I was so livid.  These were sweet, gentle dogs and they both had great personalities.  And I pondered aloud to Frank that if I saw these dogs loose again, I might be inclined to ‘lose’ their collars and turn them in at a shelter in the next county, with the instructions to call me if they weren’t claimed in whatever time period you have to allot for a dog to get claimed.  He was actually inclined to agree with me, as he was quite enamored with the golden retriever.

Let me tell you — if you have a Bassett Hound named Bentley and a Golden named Oliver, you better start treating them better.  They are great dogs and do not deserve an untimely death at the hands of the next Toyota Land Cruiser to speed by.  I know from talking to your neighbors you have a son and I’m sure he would be heartbroken to lose his dogs forever to such a fate.  I’m not quite sure why you felt inclined to get two big dogs when you have hardly any backyard at all, but obviously the practical matters of home upkeep are a bit overwhelming for you so dog ownership perhaps is not your cup of tea, either.

So all that, and we hadn’t even been to the DMV yet.

FIVE HOURS LATER — we finally had my license done and car registered.  Frank’s stuff is another story entirely.  Against the actual guidelines the DMV has in place, the competent staff therein put his full middle name on his license, thus rendering the name on his new license a non-perfect-name-match from him title and his insurance card.  So the DMV then started insisting that Frank had to get a new insurance card printed with his exactly-matching-his-new-license name.  Only, because our insurance company apparently follows DMV guidelines better than the DMV, their computers will not let them physically create insurance cards with his name as the DMV put it on his license.  So, not only would they not let him register his car, his license has to be fixed, too.  Thus, the saga that was our day-from-DMV-hell is not even over yet.  We have to go back to the insurance office tomorrow, and they are going to call the DMV and talk to the head-idiot over there and try to help us get this all straightened out.

Now the incompetence and screw-ups are one thing.  Be polite, say you’re sorry (even if you don’t mean it).  I understand, you work at the DMV which probably means you’re never going to become an astronaut or sports legend or MC Hammer groupie like you dreamed of as a kid.  But for Pete’s sake, DMV people… would it kill you to maybe drop the holier-than-thou, condescending attitudes and maybe just do your shit jobs with just a little bit of pride and efficiency!??

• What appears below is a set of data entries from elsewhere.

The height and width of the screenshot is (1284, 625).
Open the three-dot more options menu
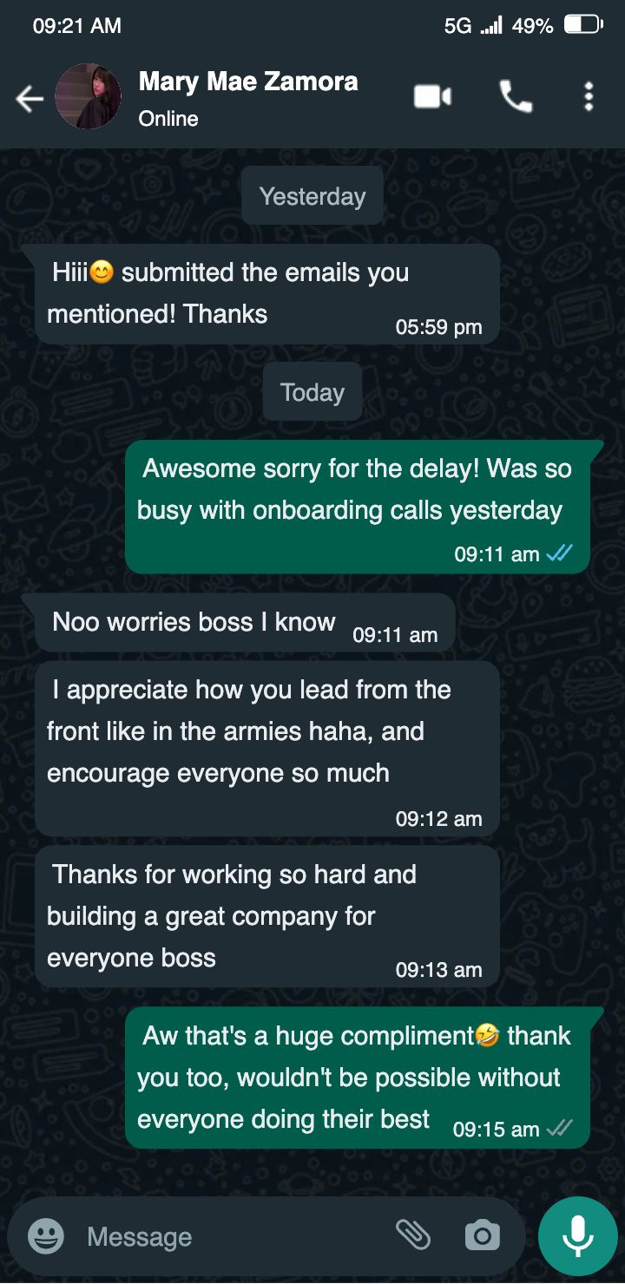tap(589, 96)
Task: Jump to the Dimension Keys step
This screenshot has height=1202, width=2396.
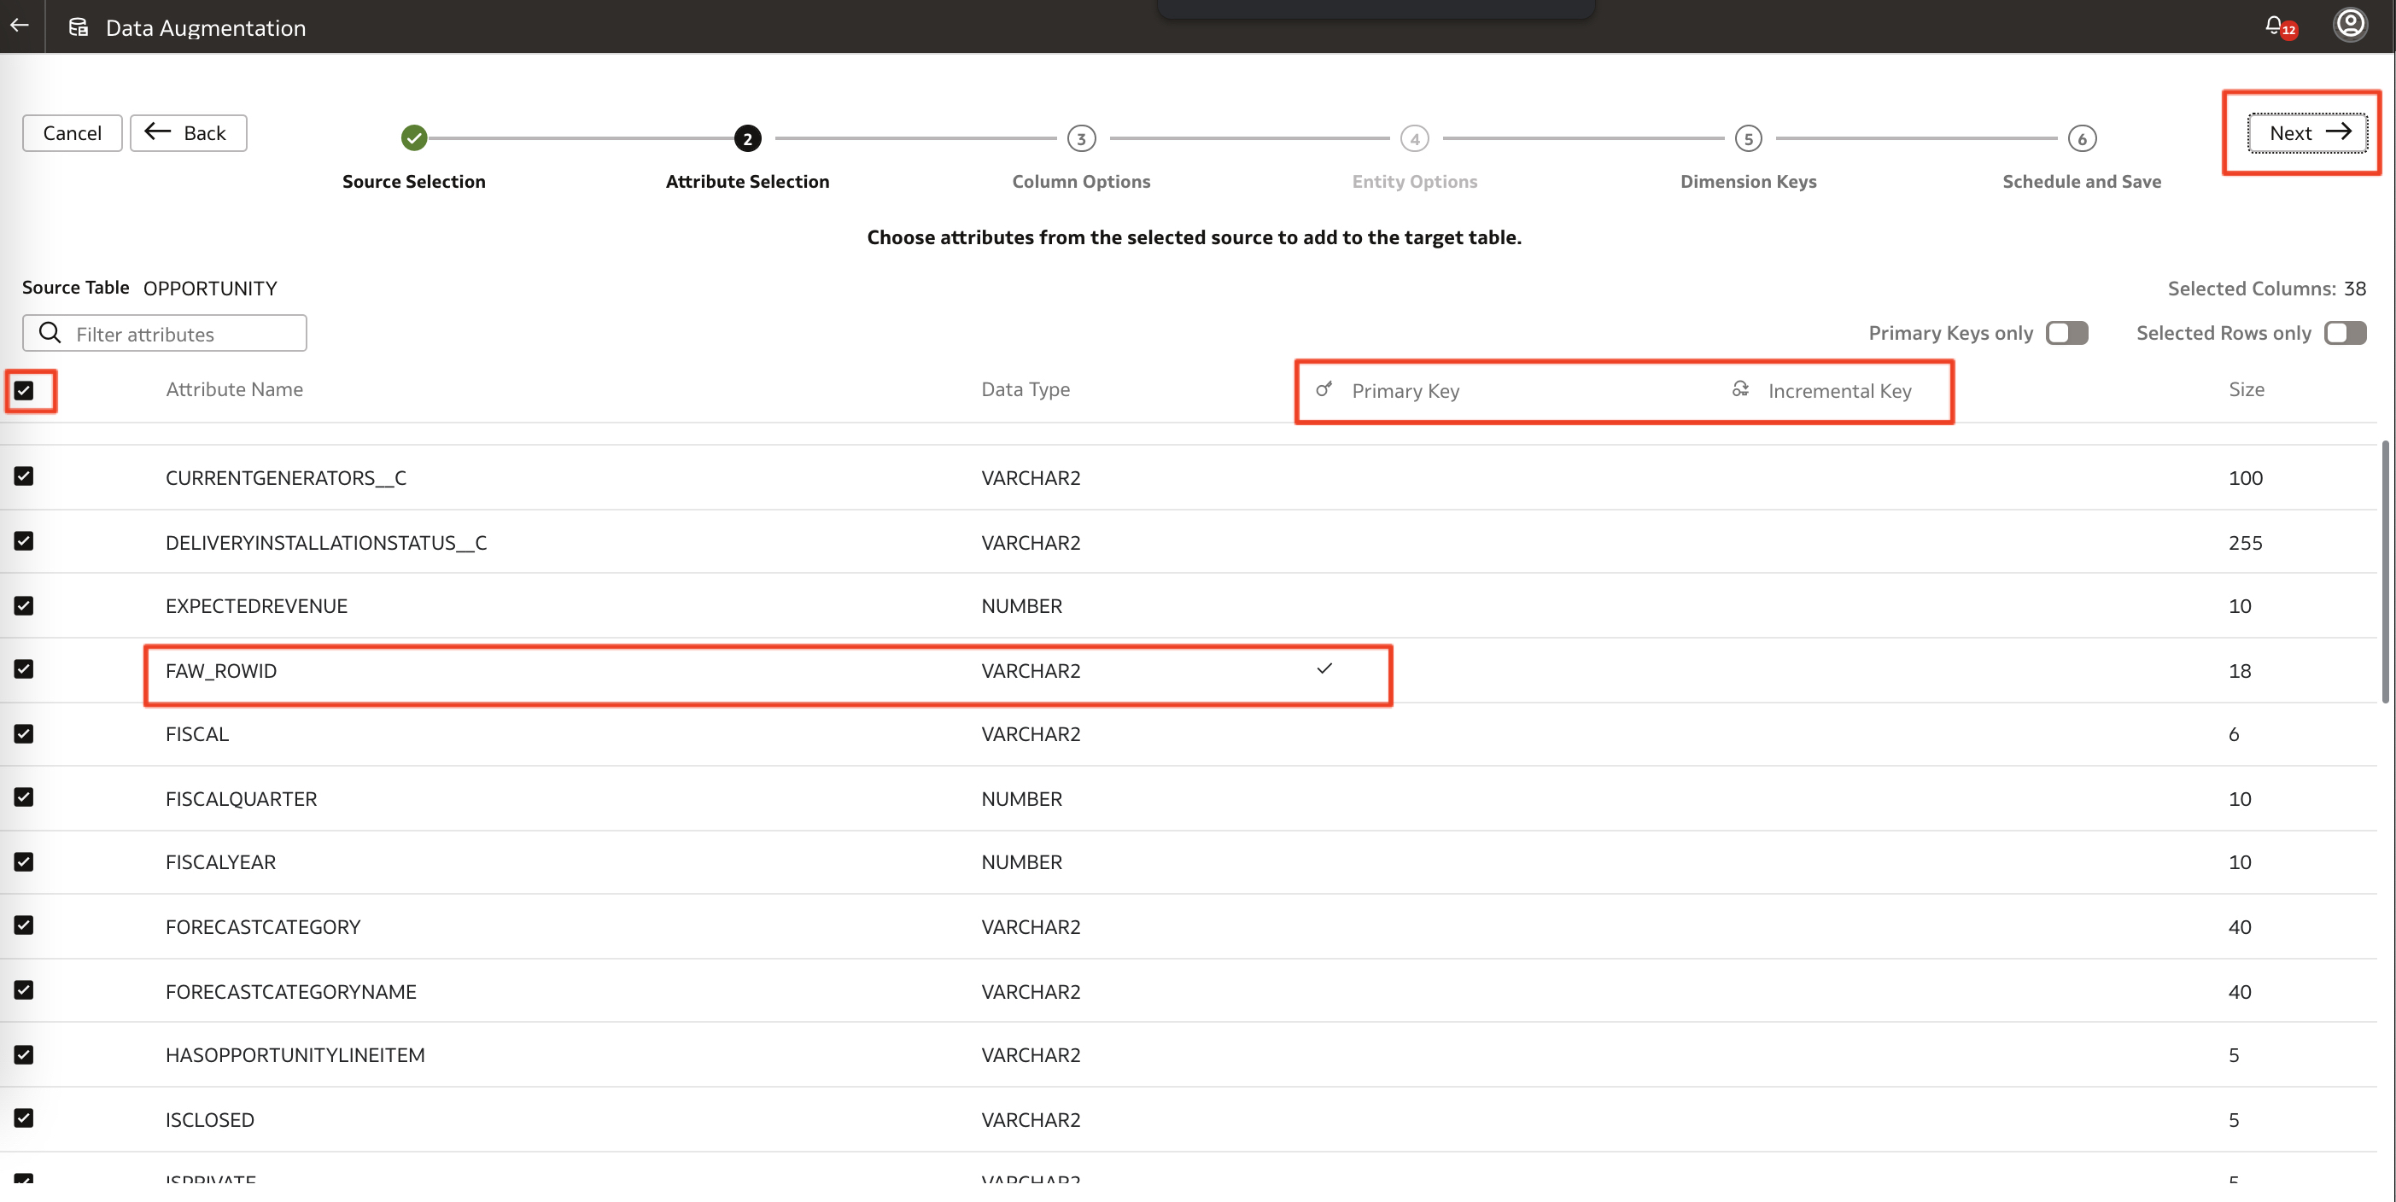Action: pyautogui.click(x=1748, y=139)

I know it’s stereotypical to deride the DMV… but honestly before today I’d never had a ‘bad’ DMV experience.  Living in Buffalo, NY, then Albany, NY, then in NJ for 8 years, I’ve had my fair share of waiting in line and killing the time and messing up a form and having to fill it out again.  The waiting is par for the course, the cryptic regulations (especially now, thank you Homeland Security!) are not unexpected.  I have never, though, EVER dealt with a more negative, smarmy, self-righteous, unhelpful group of people than I encountered at this DMV office.  Still now, hours later, I am appalled and have a certain amount of empathy for violent postal workers.  Despite everything that was screwy with our documentation, despite the goofs on both sides of the formica counter, had the people ‘helping’ us not been so power-trippy and rude and just downright nasty, I could let it go.  But here I am, reliving it and getting incredibly pissed that I have to go back and endure it again tomorrow.